Copy the following listing line for line, changing nothing.

- Records provided
»»
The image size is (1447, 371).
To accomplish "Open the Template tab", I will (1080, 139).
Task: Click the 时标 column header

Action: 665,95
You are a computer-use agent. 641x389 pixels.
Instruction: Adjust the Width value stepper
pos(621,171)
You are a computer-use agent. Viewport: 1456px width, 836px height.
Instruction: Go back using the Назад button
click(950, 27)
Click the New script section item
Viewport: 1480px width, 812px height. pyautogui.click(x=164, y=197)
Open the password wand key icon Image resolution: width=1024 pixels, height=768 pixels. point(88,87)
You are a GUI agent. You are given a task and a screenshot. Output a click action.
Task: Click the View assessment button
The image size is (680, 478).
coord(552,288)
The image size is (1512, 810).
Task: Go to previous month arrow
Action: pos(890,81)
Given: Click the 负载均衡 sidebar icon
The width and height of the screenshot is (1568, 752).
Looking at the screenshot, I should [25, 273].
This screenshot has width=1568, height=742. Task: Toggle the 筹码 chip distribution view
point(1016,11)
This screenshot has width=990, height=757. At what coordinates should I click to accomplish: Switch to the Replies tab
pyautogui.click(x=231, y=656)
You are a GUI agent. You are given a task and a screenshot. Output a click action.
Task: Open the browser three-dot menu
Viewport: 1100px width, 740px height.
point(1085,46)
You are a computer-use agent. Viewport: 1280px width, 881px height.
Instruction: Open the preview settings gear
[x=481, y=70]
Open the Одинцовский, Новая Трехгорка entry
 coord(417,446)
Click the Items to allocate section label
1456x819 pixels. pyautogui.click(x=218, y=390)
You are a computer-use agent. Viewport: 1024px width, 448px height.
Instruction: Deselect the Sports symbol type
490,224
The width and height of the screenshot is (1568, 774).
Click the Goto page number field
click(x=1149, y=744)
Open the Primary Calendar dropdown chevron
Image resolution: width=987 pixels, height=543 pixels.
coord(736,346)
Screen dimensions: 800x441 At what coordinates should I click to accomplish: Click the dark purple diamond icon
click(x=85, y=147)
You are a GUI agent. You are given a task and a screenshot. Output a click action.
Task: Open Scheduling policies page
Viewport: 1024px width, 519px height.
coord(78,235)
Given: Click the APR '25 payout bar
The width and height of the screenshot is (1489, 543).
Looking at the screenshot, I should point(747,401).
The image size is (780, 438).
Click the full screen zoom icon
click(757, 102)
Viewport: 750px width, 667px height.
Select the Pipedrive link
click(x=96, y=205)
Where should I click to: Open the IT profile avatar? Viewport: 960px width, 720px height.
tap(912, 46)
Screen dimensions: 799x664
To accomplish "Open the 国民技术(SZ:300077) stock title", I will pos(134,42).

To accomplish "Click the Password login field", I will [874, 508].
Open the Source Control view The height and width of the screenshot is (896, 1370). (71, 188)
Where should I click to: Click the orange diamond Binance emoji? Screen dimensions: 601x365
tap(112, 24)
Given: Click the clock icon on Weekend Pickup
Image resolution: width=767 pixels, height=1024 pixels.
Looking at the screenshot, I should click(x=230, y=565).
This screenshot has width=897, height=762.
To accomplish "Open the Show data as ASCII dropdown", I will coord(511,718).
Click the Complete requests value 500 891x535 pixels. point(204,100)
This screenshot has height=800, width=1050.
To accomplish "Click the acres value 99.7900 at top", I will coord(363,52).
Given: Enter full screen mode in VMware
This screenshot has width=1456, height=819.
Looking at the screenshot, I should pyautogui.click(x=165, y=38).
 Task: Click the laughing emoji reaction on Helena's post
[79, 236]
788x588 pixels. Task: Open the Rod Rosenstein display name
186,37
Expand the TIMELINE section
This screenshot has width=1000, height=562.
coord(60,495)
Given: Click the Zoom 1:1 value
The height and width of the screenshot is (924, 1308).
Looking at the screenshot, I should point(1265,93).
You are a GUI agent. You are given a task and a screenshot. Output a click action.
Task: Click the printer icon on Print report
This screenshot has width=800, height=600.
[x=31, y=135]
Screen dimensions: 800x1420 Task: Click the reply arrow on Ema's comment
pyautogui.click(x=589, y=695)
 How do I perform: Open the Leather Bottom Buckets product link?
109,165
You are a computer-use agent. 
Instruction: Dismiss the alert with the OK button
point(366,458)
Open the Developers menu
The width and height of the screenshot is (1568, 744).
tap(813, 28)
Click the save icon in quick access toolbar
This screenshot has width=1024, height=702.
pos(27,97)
««
- Result
The image size is (1447, 371).
To accomplish "Open the Template tab", I will (1080, 139).
Task: Click the 时标 column header

Action: 665,95
You are a computer-use agent. 641x389 pixels.
Instruction: Adjust the Width value stepper
pos(621,171)
You are a computer-use agent. Viewport: 1456px width, 836px height.
Instruction: Go back using the Назад button
click(950, 27)
Click the New script section item
Viewport: 1480px width, 812px height. pyautogui.click(x=164, y=197)
Open the password wand key icon Image resolution: width=1024 pixels, height=768 pixels. point(88,87)
You are a GUI agent. You are given a task and a screenshot. Output a click action.
Task: Click the View assessment button
The image size is (680, 478).
coord(552,288)
The image size is (1512, 810).
Task: Go to previous month arrow
Action: pos(890,81)
Given: Click the 负载均衡 sidebar icon
The width and height of the screenshot is (1568, 752).
Looking at the screenshot, I should [25, 273].
This screenshot has width=1568, height=742. Task: Toggle the 筹码 chip distribution view
point(1016,11)
This screenshot has width=990, height=757. At what coordinates should I click to accomplish: Switch to the Replies tab
pyautogui.click(x=231, y=656)
You are a GUI agent. You are given a task and a screenshot. Output a click action.
Task: Open the browser three-dot menu
Viewport: 1100px width, 740px height.
point(1085,46)
You are a computer-use agent. Viewport: 1280px width, 881px height.
Instruction: Open the preview settings gear
[x=481, y=70]
Open the Одинцовский, Новая Трехгорка entry
 coord(417,446)
Click the Items to allocate section label
1456x819 pixels. pyautogui.click(x=218, y=390)
You are a computer-use agent. Viewport: 1024px width, 448px height.
Instruction: Deselect the Sports symbol type
490,224
The width and height of the screenshot is (1568, 774).
Click the Goto page number field
click(x=1149, y=744)
Open the Primary Calendar dropdown chevron
Image resolution: width=987 pixels, height=543 pixels.
coord(736,346)
Screen dimensions: 800x441 At what coordinates should I click to accomplish: Click the dark purple diamond icon
click(x=85, y=147)
You are a GUI agent. You are given a task and a screenshot. Output a click action.
Task: Open Scheduling policies page
Viewport: 1024px width, 519px height.
coord(78,235)
Given: Click the APR '25 payout bar
The width and height of the screenshot is (1489, 543).
Looking at the screenshot, I should point(747,401).
The image size is (780, 438).
Click the full screen zoom icon
click(757, 102)
Viewport: 750px width, 667px height.
Select the Pipedrive link
click(x=96, y=205)
Where should I click to: Open the IT profile avatar? Viewport: 960px width, 720px height.
tap(912, 46)
Screen dimensions: 799x664
To accomplish "Open the 国民技术(SZ:300077) stock title", I will pos(134,42).

To accomplish "Click the Password login field", I will [874, 508].
Open the Source Control view The height and width of the screenshot is (896, 1370). (71, 188)
Where should I click to: Click the orange diamond Binance emoji? Screen dimensions: 601x365
tap(112, 24)
Given: Click the clock icon on Weekend Pickup
Image resolution: width=767 pixels, height=1024 pixels.
Looking at the screenshot, I should click(x=230, y=565).
This screenshot has width=897, height=762.
To accomplish "Open the Show data as ASCII dropdown", I will coord(511,718).
Click the Complete requests value 500 891x535 pixels. point(204,100)
This screenshot has height=800, width=1050.
To accomplish "Click the acres value 99.7900 at top", I will coord(363,52).
Given: Enter full screen mode in VMware
This screenshot has width=1456, height=819.
Looking at the screenshot, I should pyautogui.click(x=165, y=38).
 Task: Click the laughing emoji reaction on Helena's post
[79, 236]
788x588 pixels. Task: Open the Rod Rosenstein display name
186,37
Expand the TIMELINE section
This screenshot has width=1000, height=562.
coord(60,495)
Given: Click the Zoom 1:1 value
The height and width of the screenshot is (924, 1308).
Looking at the screenshot, I should point(1265,93).
You are a GUI agent. You are given a task and a screenshot. Output a click action.
Task: Click the printer icon on Print report
This screenshot has width=800, height=600.
[x=31, y=135]
Screen dimensions: 800x1420 Task: Click the reply arrow on Ema's comment
pyautogui.click(x=589, y=695)
 How do I perform: Open the Leather Bottom Buckets product link?
109,165
You are a computer-use agent. 
Instruction: Dismiss the alert with the OK button
point(366,458)
Open the Developers menu
The width and height of the screenshot is (1568, 744).
tap(813, 28)
Click the save icon in quick access toolbar
This screenshot has width=1024, height=702.
pos(27,97)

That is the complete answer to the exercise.